[WHAT THE EXERCISE ASKS] Copying exactly, give the lines in the material below from the one with "You are a computer-use" to the one with "Instruction: Switch to", ends included, and nothing besides.

[STORED DATA]
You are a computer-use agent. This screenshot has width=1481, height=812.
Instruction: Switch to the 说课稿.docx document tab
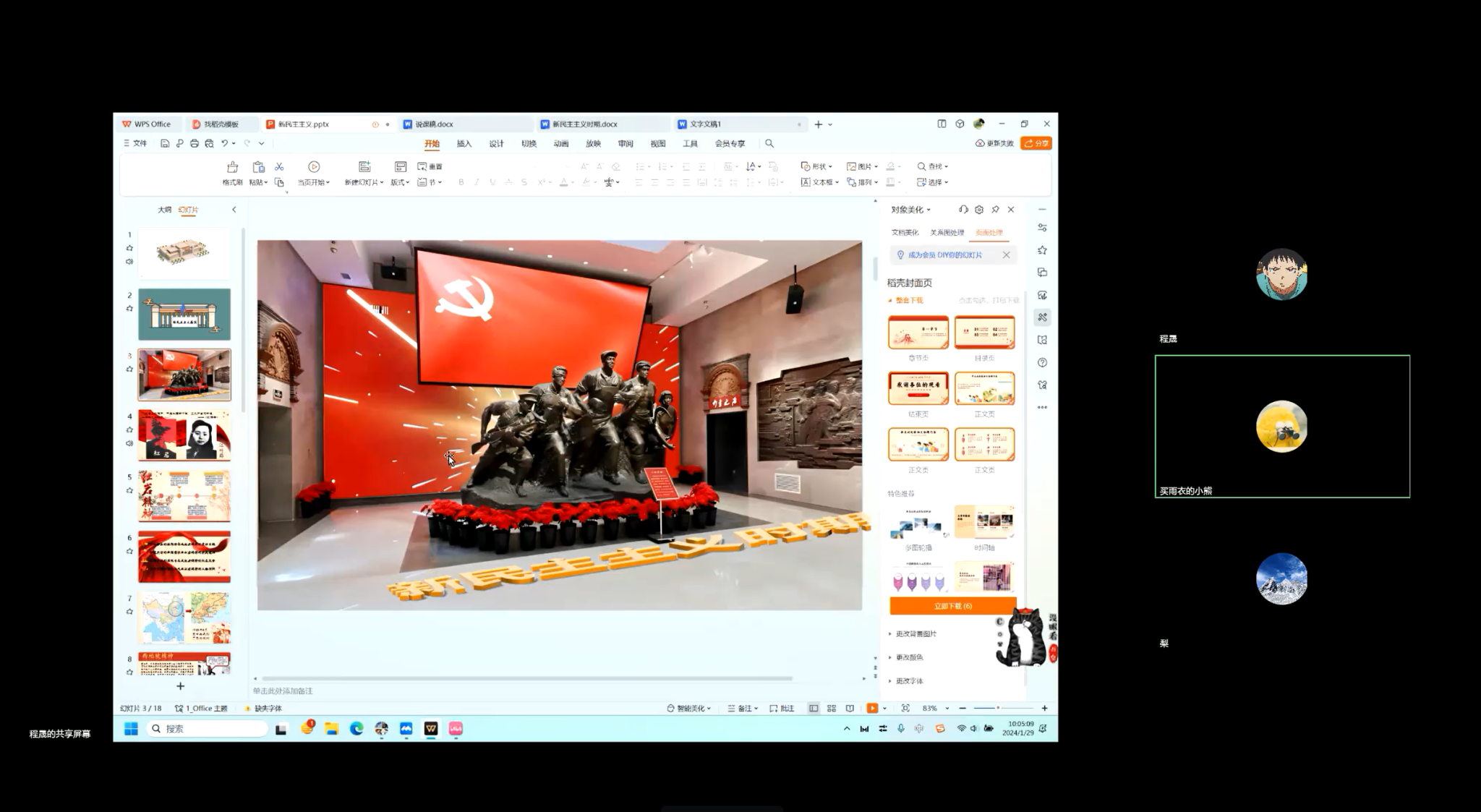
--
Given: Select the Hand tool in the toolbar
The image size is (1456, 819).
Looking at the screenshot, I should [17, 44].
==
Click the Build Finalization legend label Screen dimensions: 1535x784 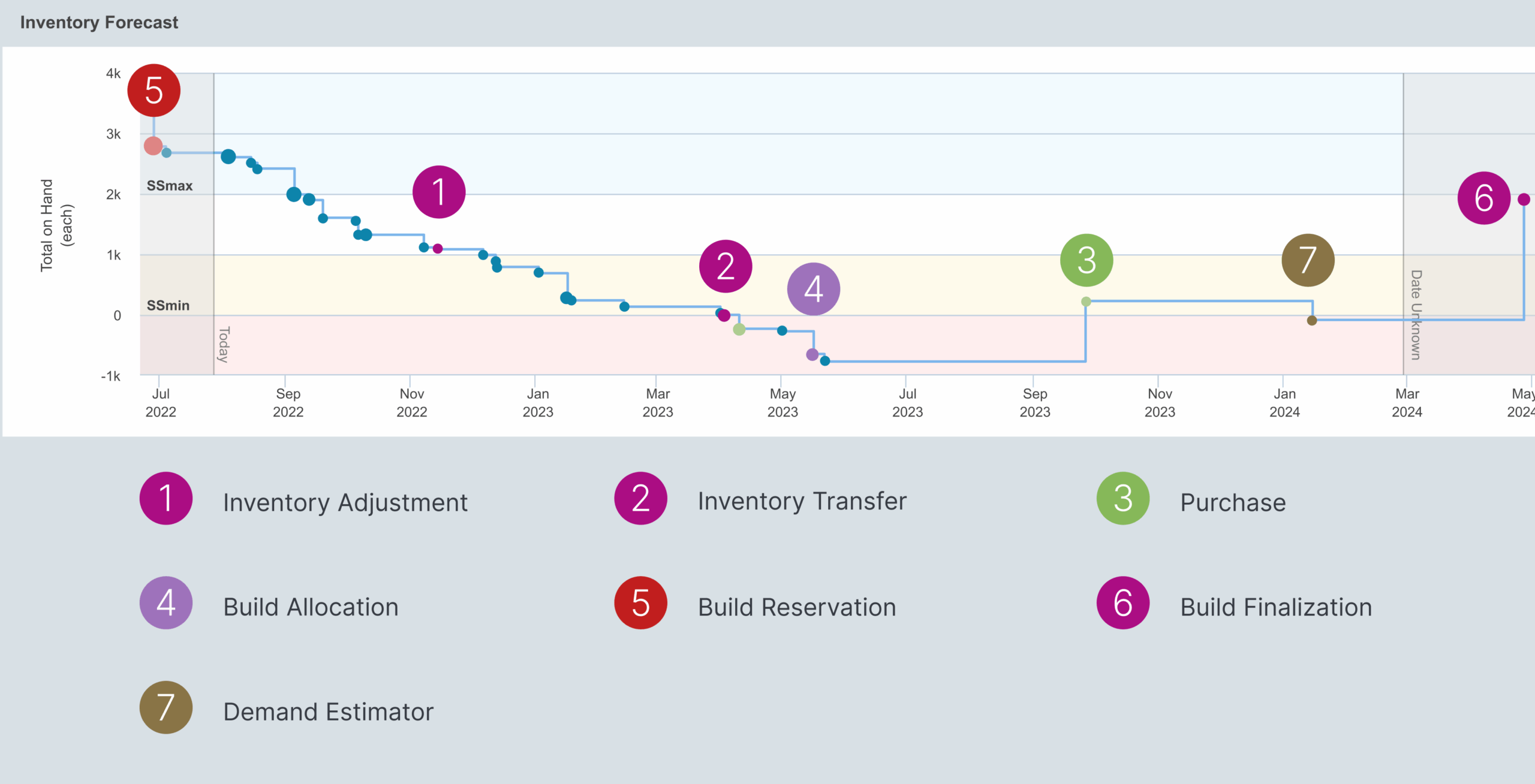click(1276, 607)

[RESPONSE FOR THIS EXERCISE]
You are a computer-use agent. This screenshot has width=1481, height=812.
Instruction: Switch to the 说课稿.docx document tab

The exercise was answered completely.